"Sebenarnya mereka sudah ada tenaga medis asli orang sana. Cuma masyarakat sendiri yang tidak mau, alasannya saya tidak tahu. Nah, untuk tenaga medis disana malah tidak mau ditugaskan di Desanya sendiri. Kemudian, sekarang mau menyalahkan pemerintah ? wong masyarakatnya juga begitu. Katanya sih, soalnya saya belum konfirmasi," jelasnya.

Rais sedikit bercerita, sebenarnya, warga Pulau Bulu Manok memiliki seorang tenaga medis asli kelahiran Desa tersebut. Hanya saja, kata dia, kurangnya kepedulian antar masyarakat yang membuat tenaga kesehatan di Desanya tersebut malah tidak berfungsi.
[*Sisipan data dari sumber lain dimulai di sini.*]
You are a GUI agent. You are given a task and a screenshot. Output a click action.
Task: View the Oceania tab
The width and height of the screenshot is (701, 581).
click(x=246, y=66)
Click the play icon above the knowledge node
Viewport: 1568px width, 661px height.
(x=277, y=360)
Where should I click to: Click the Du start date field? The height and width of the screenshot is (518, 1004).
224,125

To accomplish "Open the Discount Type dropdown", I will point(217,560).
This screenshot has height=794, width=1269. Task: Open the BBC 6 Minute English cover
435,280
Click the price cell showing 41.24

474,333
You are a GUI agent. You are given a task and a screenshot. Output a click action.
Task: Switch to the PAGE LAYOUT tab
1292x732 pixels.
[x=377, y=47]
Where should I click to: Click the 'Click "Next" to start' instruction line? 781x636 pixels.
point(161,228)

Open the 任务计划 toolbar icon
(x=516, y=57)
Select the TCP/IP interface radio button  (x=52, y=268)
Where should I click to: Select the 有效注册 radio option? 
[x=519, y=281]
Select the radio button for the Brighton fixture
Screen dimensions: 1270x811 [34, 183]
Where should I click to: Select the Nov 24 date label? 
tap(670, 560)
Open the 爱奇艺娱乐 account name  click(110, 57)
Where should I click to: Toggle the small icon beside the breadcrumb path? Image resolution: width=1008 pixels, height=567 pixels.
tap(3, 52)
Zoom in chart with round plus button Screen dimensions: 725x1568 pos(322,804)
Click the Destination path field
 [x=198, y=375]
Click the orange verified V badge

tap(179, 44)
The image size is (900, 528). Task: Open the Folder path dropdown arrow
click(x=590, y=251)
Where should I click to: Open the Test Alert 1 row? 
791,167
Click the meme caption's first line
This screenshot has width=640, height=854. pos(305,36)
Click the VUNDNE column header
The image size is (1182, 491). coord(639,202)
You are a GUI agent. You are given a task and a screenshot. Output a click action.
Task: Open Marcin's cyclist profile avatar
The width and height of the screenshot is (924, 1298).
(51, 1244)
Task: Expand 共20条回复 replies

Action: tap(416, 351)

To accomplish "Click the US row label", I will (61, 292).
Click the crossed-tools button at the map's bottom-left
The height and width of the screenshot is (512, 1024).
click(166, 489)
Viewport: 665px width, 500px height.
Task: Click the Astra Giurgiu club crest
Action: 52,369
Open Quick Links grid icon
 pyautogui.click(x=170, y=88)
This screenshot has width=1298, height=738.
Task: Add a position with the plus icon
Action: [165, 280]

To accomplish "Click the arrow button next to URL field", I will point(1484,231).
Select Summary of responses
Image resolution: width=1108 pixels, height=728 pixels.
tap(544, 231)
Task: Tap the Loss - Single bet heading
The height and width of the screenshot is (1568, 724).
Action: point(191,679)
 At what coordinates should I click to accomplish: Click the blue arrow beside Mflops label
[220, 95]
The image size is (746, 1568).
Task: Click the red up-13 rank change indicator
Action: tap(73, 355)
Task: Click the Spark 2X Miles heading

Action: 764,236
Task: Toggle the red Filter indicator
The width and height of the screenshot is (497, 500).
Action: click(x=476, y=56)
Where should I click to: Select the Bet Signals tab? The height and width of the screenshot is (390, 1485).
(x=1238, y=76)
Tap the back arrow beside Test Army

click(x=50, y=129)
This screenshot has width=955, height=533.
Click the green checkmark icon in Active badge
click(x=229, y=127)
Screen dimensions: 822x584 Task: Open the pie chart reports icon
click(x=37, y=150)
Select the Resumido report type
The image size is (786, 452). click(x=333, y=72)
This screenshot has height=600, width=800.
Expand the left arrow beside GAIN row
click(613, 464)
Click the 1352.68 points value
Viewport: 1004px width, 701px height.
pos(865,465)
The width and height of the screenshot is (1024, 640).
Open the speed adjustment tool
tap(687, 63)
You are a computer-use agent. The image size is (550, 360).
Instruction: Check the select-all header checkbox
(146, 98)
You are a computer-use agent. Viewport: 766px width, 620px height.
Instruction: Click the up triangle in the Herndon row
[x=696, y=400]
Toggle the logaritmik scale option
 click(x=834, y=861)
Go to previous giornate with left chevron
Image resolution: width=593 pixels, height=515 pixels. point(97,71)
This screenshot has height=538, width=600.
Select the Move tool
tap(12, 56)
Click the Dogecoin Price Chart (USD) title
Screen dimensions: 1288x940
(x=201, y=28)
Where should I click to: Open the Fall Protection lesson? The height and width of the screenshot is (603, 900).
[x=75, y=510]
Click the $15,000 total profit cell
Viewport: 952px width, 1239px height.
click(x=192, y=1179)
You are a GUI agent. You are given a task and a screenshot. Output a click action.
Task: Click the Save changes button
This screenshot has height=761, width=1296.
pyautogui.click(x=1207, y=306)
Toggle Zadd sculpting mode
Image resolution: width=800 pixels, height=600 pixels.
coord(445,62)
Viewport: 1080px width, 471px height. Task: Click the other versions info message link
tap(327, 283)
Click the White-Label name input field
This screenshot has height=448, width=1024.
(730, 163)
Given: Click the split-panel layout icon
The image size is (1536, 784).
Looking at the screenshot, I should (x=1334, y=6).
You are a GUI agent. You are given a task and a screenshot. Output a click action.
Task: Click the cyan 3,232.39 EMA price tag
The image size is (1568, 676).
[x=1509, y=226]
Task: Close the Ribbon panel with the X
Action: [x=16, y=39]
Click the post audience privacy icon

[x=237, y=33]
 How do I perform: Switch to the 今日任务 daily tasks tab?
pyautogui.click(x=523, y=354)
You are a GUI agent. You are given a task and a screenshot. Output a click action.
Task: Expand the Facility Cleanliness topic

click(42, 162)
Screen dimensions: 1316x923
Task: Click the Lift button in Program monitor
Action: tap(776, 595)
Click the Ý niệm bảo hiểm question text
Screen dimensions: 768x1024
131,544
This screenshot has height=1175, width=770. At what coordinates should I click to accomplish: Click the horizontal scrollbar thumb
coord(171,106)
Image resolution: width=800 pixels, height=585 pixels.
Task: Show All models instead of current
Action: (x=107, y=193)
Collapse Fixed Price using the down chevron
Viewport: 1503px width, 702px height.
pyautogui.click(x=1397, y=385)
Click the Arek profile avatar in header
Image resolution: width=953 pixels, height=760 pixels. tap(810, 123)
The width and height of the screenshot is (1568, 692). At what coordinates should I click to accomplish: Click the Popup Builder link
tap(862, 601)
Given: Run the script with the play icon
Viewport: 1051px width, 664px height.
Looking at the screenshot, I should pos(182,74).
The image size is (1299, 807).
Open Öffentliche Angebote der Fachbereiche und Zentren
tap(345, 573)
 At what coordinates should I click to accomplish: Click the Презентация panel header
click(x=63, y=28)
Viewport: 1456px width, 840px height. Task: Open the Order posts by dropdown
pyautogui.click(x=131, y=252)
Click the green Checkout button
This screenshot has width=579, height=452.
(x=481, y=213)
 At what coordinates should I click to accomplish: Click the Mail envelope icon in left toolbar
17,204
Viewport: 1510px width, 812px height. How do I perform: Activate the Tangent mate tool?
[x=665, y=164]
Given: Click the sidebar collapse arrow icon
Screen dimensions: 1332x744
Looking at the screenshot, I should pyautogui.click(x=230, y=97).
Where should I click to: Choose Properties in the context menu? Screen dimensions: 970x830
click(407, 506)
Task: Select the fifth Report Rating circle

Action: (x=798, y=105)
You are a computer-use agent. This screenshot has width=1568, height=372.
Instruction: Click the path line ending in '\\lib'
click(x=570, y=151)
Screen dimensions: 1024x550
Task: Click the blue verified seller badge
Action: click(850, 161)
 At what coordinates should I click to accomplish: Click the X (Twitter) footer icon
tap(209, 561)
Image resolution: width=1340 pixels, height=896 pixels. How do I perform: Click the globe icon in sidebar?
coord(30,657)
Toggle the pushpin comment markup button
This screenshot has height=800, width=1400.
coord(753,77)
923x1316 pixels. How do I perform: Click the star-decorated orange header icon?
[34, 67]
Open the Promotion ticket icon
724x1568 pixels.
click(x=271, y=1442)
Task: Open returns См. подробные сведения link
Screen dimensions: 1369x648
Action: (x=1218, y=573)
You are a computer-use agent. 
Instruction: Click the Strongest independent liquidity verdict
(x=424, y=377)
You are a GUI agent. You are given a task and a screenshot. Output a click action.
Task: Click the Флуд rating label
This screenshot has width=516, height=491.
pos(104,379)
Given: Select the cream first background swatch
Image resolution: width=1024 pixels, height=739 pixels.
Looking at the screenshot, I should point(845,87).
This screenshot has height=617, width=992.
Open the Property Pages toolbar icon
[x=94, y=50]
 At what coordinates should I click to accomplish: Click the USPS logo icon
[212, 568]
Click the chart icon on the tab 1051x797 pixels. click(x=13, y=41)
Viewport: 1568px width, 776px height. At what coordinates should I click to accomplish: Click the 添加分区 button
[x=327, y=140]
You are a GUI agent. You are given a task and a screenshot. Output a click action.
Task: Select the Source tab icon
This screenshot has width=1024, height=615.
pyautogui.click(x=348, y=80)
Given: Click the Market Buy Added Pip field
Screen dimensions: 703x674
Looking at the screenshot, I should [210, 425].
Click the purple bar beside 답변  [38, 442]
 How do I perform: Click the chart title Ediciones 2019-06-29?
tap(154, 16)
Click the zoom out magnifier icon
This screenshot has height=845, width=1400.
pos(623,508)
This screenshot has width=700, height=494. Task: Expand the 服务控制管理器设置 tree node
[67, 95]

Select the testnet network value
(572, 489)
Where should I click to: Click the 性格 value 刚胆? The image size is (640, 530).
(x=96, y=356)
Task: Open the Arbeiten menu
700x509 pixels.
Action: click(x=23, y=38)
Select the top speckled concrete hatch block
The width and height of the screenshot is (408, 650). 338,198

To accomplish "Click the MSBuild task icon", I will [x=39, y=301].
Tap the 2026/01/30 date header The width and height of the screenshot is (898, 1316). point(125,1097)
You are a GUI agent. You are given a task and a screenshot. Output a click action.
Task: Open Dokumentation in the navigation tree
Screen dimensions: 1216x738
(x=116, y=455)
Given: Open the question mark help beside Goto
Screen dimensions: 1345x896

"Kalau untuk medisnya ada. Cuma dari awal selalu minta ditugaskan di induk. Mana tingkat kesadaran masyarakat ? masyarakatnya sendiri tidak sadar, pemerintah malah yang dijadikan kambing hitam nanti," paparnya.

Disamping itu, soal transportasi yang juga disoal lamban dalam melakukan pelayanan bagi warga yang membutuhkan, sebagai contoh kisah Hendrayani, diakui Rais, jika pemerintah tidak wajib menyediakan transportasi atas kemauan masyarakat setempat.